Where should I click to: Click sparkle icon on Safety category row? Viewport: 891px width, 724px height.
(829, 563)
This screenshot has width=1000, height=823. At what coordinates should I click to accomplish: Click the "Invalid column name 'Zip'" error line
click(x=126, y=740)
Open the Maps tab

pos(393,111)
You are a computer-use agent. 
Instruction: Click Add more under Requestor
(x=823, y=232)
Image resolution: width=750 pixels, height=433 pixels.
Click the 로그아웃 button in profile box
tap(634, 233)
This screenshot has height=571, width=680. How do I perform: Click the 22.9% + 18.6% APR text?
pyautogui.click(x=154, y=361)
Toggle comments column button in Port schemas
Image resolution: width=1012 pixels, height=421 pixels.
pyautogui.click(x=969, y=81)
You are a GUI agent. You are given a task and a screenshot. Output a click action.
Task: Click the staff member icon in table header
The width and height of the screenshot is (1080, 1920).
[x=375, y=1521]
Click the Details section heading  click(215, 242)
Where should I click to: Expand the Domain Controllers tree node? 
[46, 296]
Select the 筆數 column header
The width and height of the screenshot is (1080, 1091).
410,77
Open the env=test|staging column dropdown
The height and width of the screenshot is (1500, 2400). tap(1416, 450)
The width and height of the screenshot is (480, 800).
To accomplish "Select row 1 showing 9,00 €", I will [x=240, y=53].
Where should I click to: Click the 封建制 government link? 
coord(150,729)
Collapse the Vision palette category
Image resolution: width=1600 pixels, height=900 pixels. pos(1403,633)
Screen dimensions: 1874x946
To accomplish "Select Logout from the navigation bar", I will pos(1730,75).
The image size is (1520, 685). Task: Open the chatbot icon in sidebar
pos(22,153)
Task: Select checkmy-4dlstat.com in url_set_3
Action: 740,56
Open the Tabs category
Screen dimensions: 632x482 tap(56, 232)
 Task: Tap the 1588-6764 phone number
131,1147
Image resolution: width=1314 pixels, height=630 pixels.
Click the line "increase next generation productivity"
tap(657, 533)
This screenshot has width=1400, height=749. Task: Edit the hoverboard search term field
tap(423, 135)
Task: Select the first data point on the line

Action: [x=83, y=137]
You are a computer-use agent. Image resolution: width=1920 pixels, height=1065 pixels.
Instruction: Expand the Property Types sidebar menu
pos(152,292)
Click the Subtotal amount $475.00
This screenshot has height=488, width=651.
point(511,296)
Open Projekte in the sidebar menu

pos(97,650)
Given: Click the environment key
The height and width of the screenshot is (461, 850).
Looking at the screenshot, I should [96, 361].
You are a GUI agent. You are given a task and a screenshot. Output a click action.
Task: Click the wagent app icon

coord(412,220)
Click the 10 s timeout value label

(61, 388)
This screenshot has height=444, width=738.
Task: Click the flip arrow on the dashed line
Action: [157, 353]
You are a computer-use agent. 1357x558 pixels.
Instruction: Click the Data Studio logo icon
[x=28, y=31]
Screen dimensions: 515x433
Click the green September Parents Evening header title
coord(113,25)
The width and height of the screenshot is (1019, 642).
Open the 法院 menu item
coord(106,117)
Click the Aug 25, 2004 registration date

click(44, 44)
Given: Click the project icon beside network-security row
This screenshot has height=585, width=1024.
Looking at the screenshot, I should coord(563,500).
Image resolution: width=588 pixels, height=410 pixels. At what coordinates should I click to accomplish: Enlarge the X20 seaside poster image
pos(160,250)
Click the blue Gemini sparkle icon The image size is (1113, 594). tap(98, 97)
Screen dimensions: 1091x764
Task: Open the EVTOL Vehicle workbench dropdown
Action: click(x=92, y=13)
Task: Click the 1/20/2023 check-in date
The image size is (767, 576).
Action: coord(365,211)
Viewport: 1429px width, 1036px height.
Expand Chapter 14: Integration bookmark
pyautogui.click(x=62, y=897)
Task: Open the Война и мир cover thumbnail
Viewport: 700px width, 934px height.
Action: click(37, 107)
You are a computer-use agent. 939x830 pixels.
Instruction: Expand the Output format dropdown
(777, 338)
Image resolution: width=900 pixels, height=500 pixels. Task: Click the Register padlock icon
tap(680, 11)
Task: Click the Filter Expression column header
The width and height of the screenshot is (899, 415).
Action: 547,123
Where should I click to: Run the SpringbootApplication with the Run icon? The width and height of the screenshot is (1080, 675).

:: What to do ::
Which lines of the material contain "computer"? List them.

:: Problem solution ::
You are a computer-use agent. 
You are a computer-use agent. Image resolution: width=1920 pixels, height=1065 pixels.
You are a computer-use agent. 1357x558 pixels.
You are a computer-use agent. 939x830 pixels.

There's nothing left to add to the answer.